I have an application (in Scala, though this question is probably driver agnostic) that collates inserts in batches of a thousand and then does a bulk insert. Because of the way the data is received and processed it's possible that we might have duplicate ids, we just want to ignore these.
According to the documentation for bulk write https://docs.mongodb.com/manual/reference/method/db.collection.bulkWrite/#bulkwrite-example-unordered-bulk-write, using the ordered: false
option should allow all inserts to run without the whole write failing because of an error.
Since this was an unordered operation, the writes remaining in the queue were processed despite the exception.
However, my error log is coming up with errors like this
I COMMAND [conn696515] command db.Matches command: insert { insert: "Matches", ordered: false, documents: 1000 } ninserted:4 keysInserted:52 exception: E11000 duplicate key error collection: db.Matches index: _id_ dup key: { : "3000758-3000343-3845342998431744-5-1646-----10-1" } code:11000 numYields:0 reslen:183245 locks:{ Global: { acquireCount: { r: 1017, w: 1017 } }, Database: { acquireCount: { w: 1017 } }, Collection: { acquireCount: { w: 1013 } }, Metadata: { acquireCount: { w: 4 } }, oplog: { acquireCount: { w: 4 } } } protocol:op_query 1003ms
Which suggests to me that only 4 were actually inserted of my 1000.
Does this mean?
- 996 of my inserts were duplicates (this is very unlikely)?
- The
ordered:false
option doesn't allow the inserts to continue? - The documentation literally means single as in one write only failing, and then on a second fail it errors out?
- I'm reading the log output wrong and I am actually getting all these writes?
- The above only works on mongos? I'm using mongod
EDIT Here's the code that runs the query (note as far as I can tell it's the driver that batches it, we send 10000s to this method)
def insertMatchesIgnoreDuplicates(
matches: HashMap[BsonString,Document],
database: MongoDatabase
) : Future[_] = {
val matchesCollection: MongoCollection[Document] =
database.getCollection("Matches")
val inserts = matches.values.map(doc => {
new InsertOneModel(doc)
})
val bulkWriteOptions = new BulkWriteOptions()

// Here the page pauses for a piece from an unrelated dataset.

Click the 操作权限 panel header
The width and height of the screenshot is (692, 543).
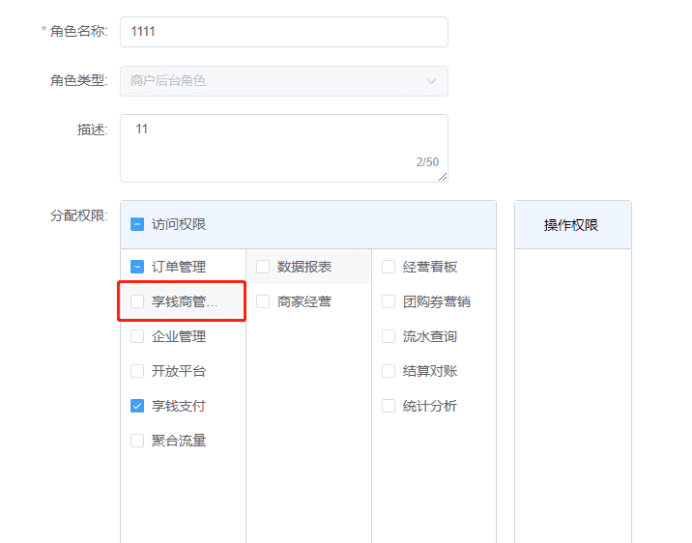click(573, 225)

bulkWriteOptions.ordered(false)
matchesCollection.bulkWrite(inserts.toSeq, bulkWriteOptions).toFuture
}
And when catching the output here's successful
AcknowledgedBulkWriteResult{insertedCount=15107, matchedCount=0, removedCount=0, modifiedCount=0, upserts=[]}
and unsuccessful
com.mongodb.MongoBulkWriteException: Bulk write operation error on server 10.131.58.143:27017. Write errors: [BulkWriteError{index=52621, code=11000, message='E11000 duplicate key error collection: betbrain_v1.Matches index: id dup key: { : "3000177-3000012-3858875929331712-5---2.5---14-1" }', details={ }}].